* **Work to complete**
1/ Repeat the passage from the review of Hong's essays exactly as it appears. Begin at the words "Although it debuted" and stop after "don’t speak of.".
2/ According to the review of Hong's essays, what does the book blend? Name each element.
3/ Continue the review of Hong's essay collection from where it stops.

Although it debuted before anti-Asian crimes made national news, Hong’s collection of essays are timeless and worth revisiting to make sense of the dizzying headlines.
The essays articulate experiences that Asian Americans share but often don’t speak of.
“In the popular imagination, Asian Americans inhabit a vague purgatorial status,” Hong writes. “Distrusted by African Americans, ignored by whites, unless they’re being used by whites to keep the black man down.”
The book is a masterful blend of memoir, historical context and critical analysis. You can easily connect to this intimate read, which still rigorously investigates the history of anti-Asian racism and the threat of “minor feelings.”
“(Minor feelings are) the racialized range of emotions that are negative, dysphoric and therefore untelegenic,” Hong writes. “It is built from sediments of everyday experience and the irritant of having one’s perception of reality constantly questioned or dismissed.”
“Minor feelings,” as Hong terms it, embodies the Asian American experience, but is not exclusive to that experience. Any marginalized person can relate to it.

* **Stored data**
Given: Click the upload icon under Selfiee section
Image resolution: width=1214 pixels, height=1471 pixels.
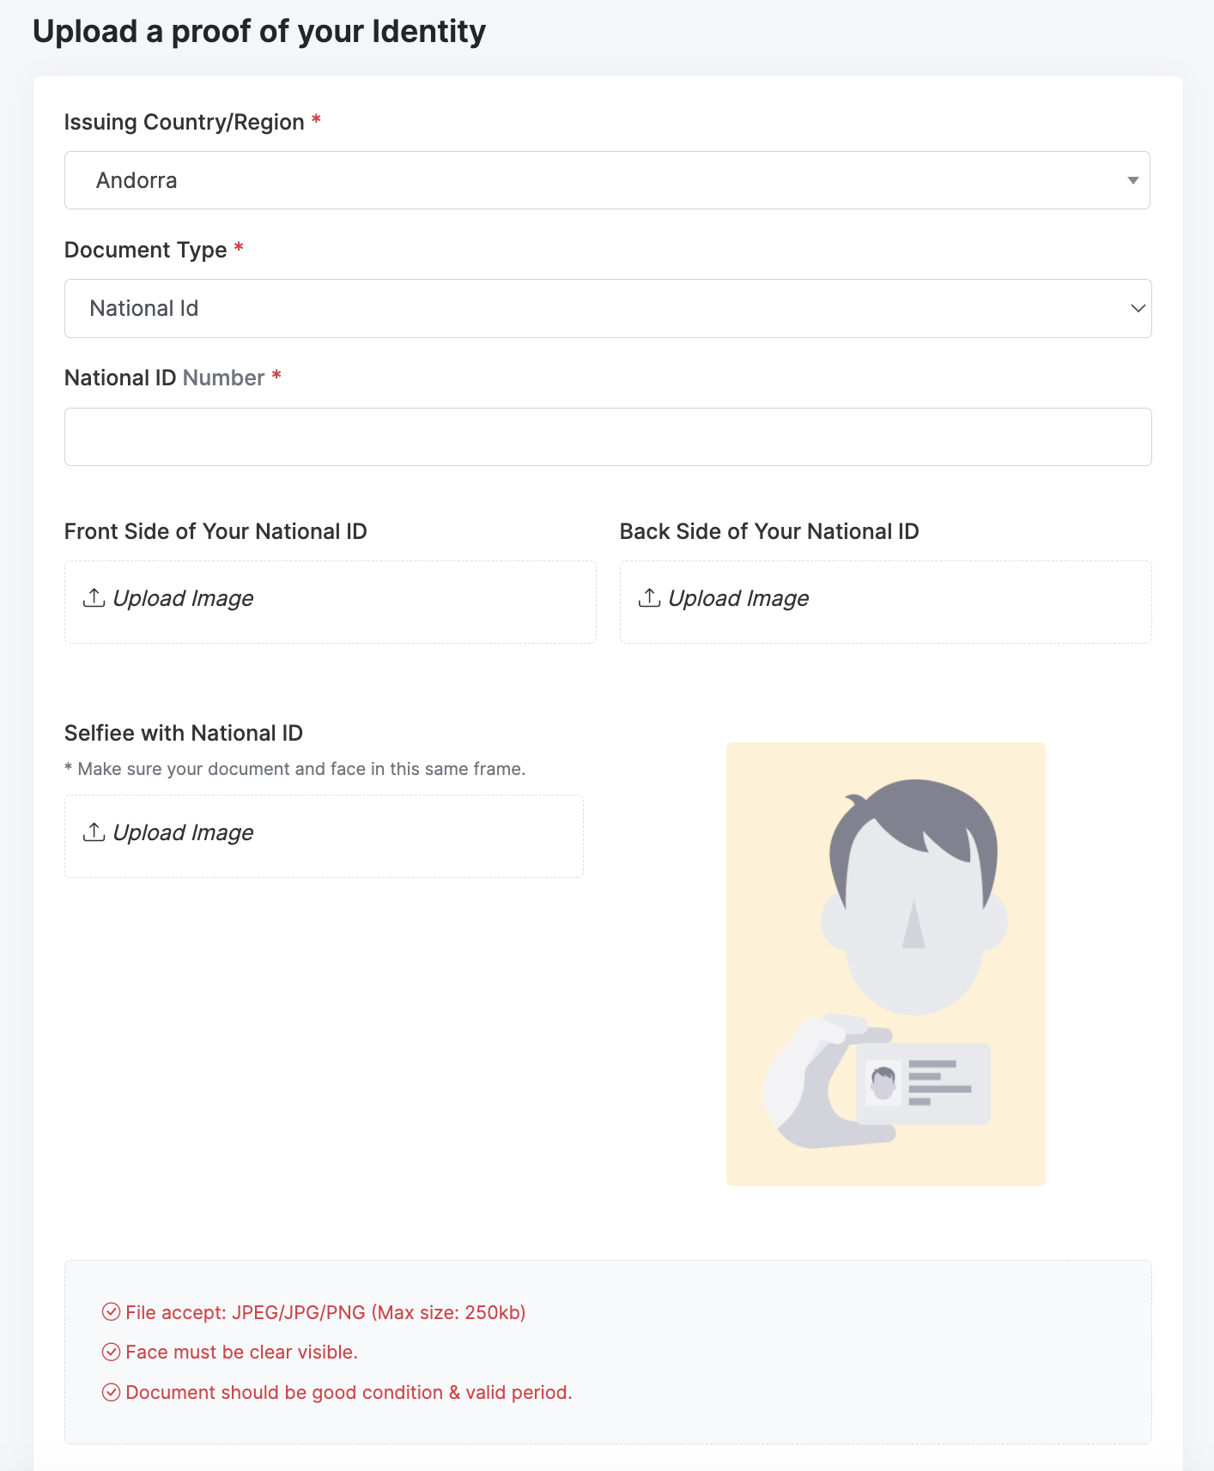Looking at the screenshot, I should click(94, 832).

* **Answers below**
1/
Although it debuted before anti-Asian crimes made national news, Hong’s collection of essays are timeless and worth revisiting to make sense of the dizzying headlines.
The essays articulate experiences that Asian Americans share but often don’t speak of.

2/
- Memoir
- Historical context
- Critical analysis

3/
This sort of pressure spawns the most uncomfortable yet necessary revelation of the book.
“Racial self-hatred is seeing yourself the way whites see you, which turns you into your own worst enemy,” Hong wrote. “Your only defense is to be hard on yourself, which becomes compulsive, and therefore a comfort, to peck yourself to death.”
Hong lays these emotions out not only to bring them out of hiding, but to break a vicious cycle. By internalizing racism, Asian Americans unknowingly oppress others and themselves.
If you can relate to the frustrations of having to explain or defend your humanity, read this right away.